## Given exercise
Collect each line of the entries below that contains the word "button". Case counts.

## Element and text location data
** start **
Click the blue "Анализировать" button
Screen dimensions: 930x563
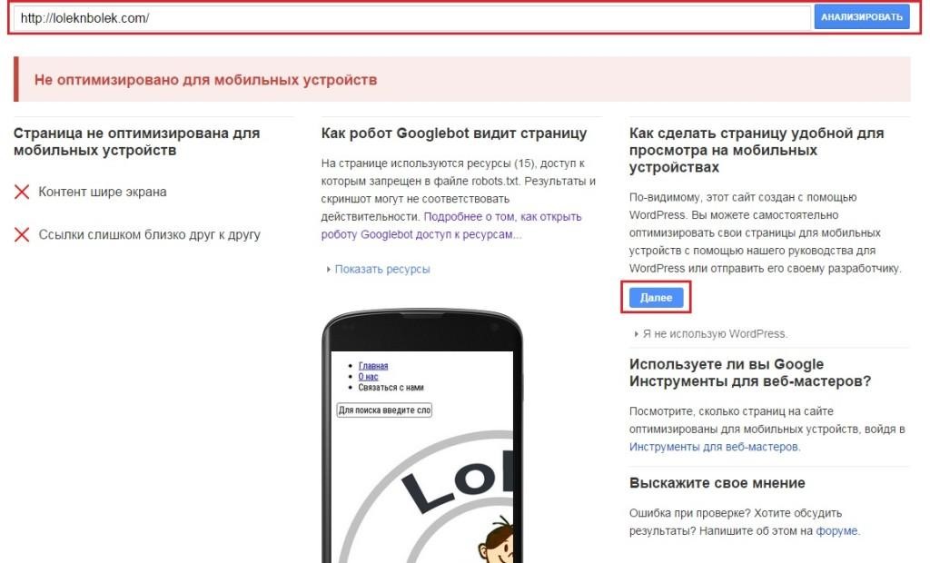coord(861,17)

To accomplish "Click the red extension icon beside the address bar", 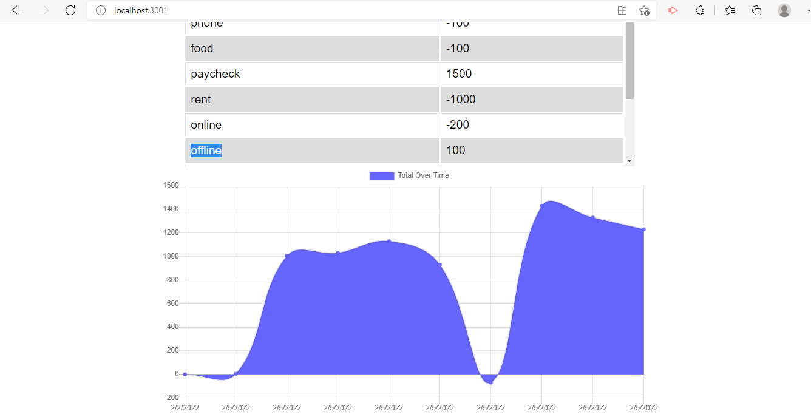I will [x=673, y=10].
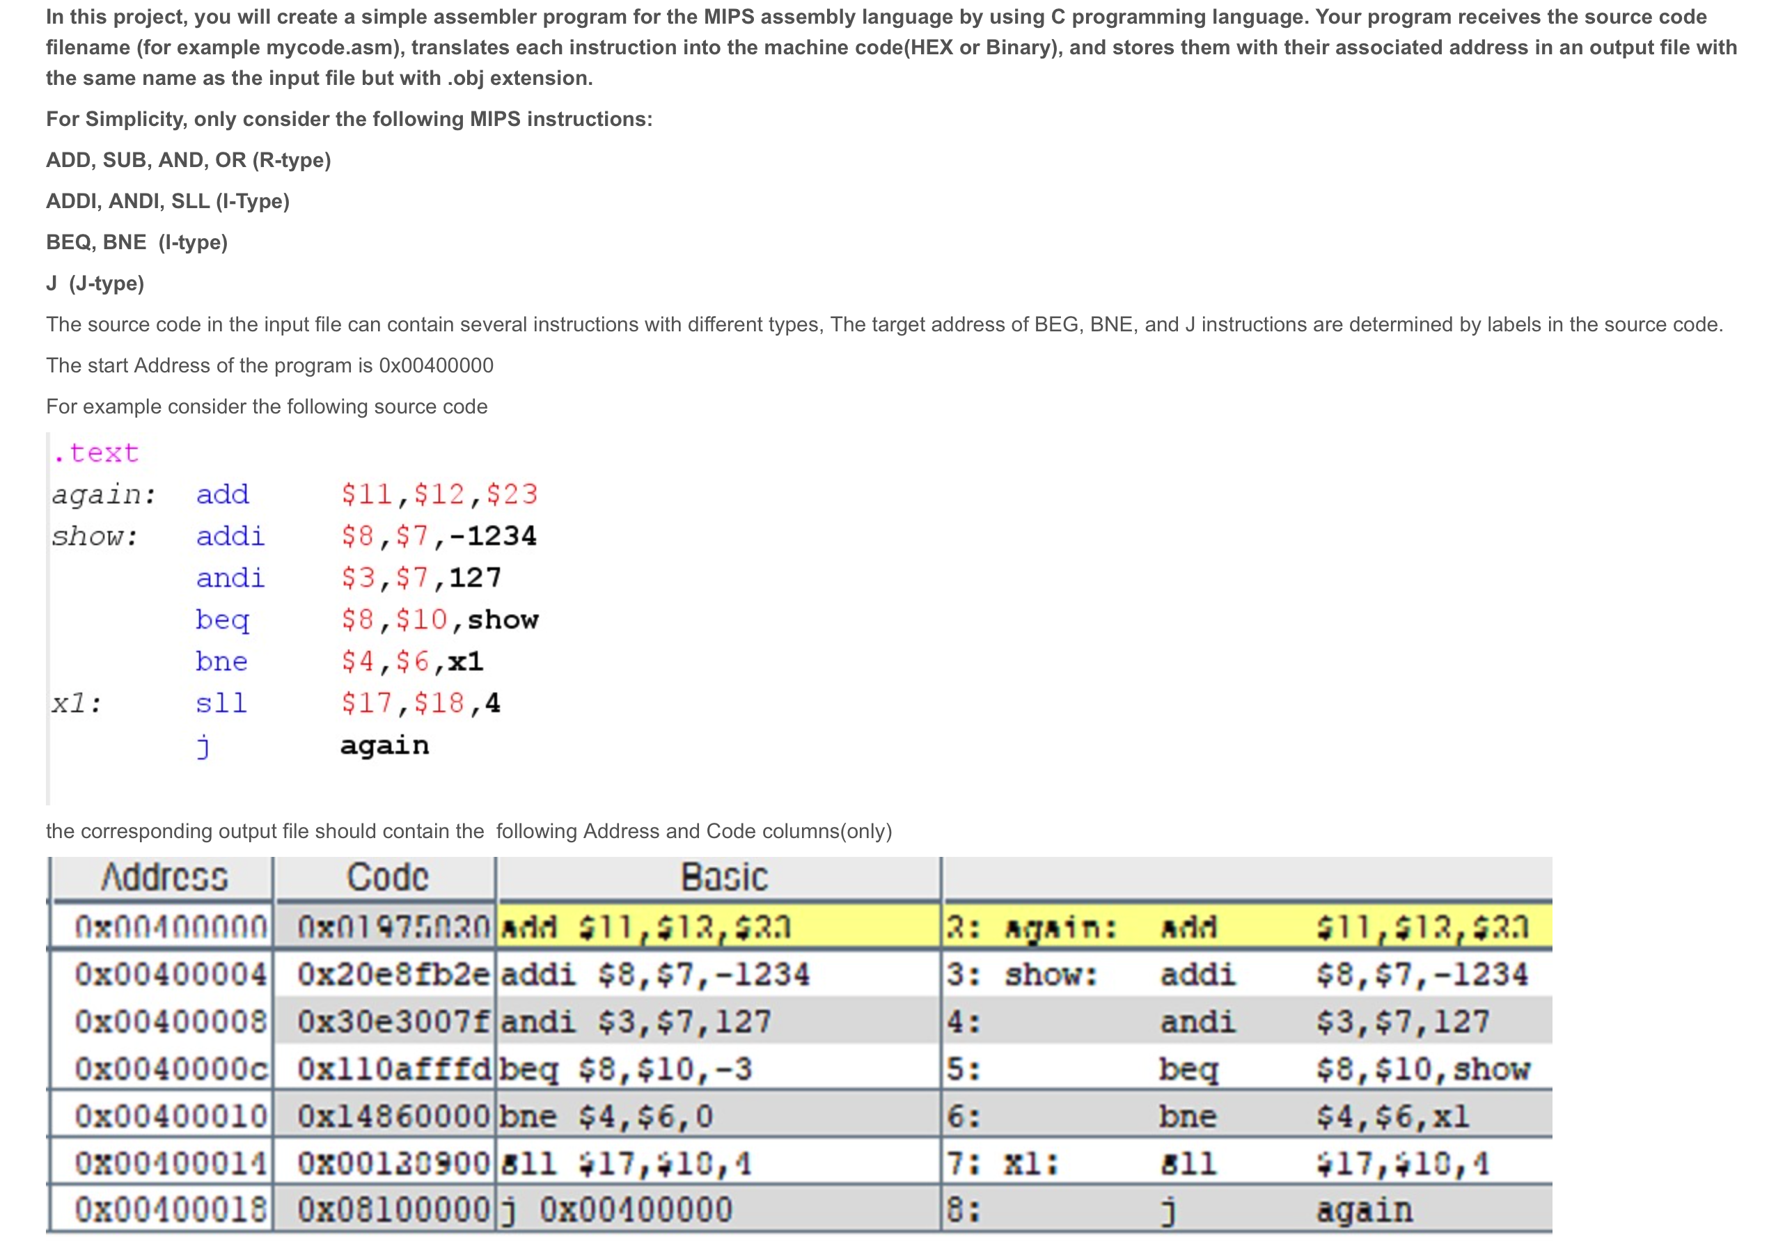Screen dimensions: 1792x1246
Task: Click the Address column header
Action: tap(164, 877)
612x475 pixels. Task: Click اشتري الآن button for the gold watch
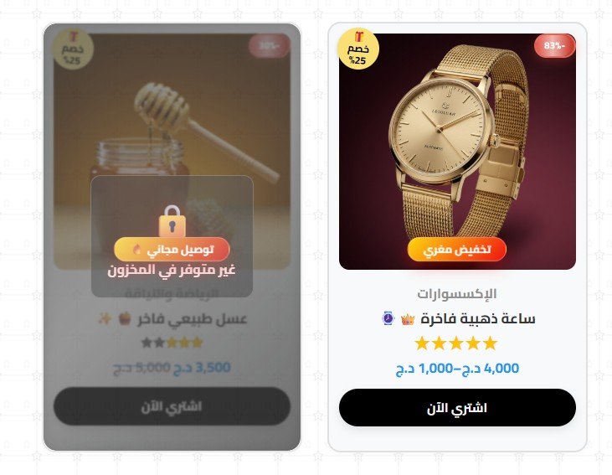click(x=457, y=407)
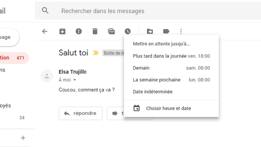Open the labels tag icon
Screen dimensions: 261x147
(x=166, y=31)
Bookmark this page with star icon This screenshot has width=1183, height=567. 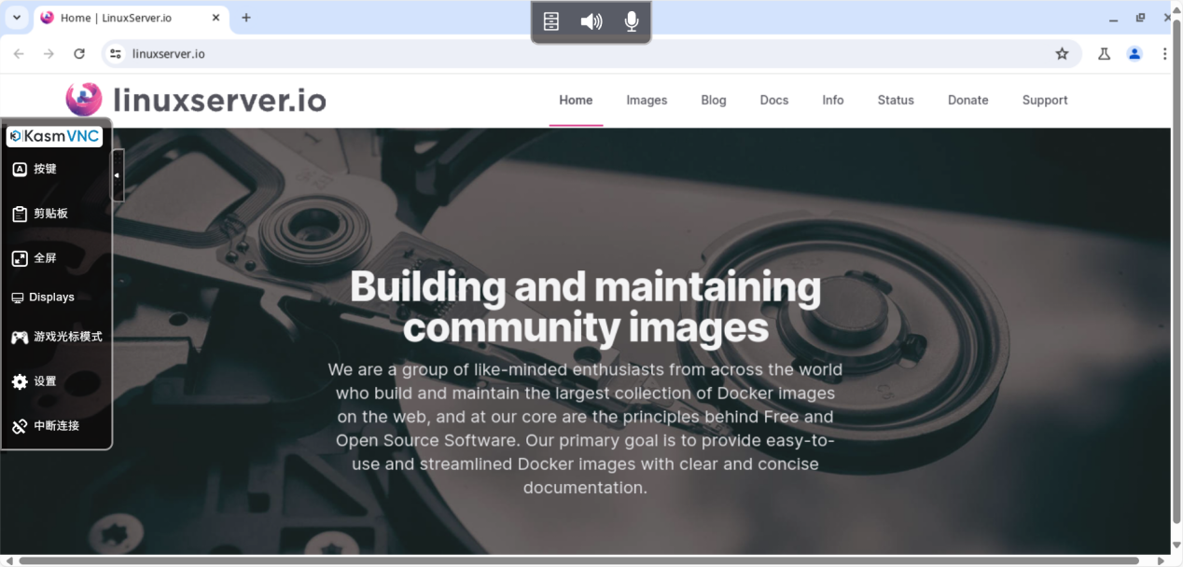click(1062, 54)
** end **
## Exercise result
Click the blue "Анализировать" button
612x475 pixels. Task: Click اشتري الآن button for the gold watch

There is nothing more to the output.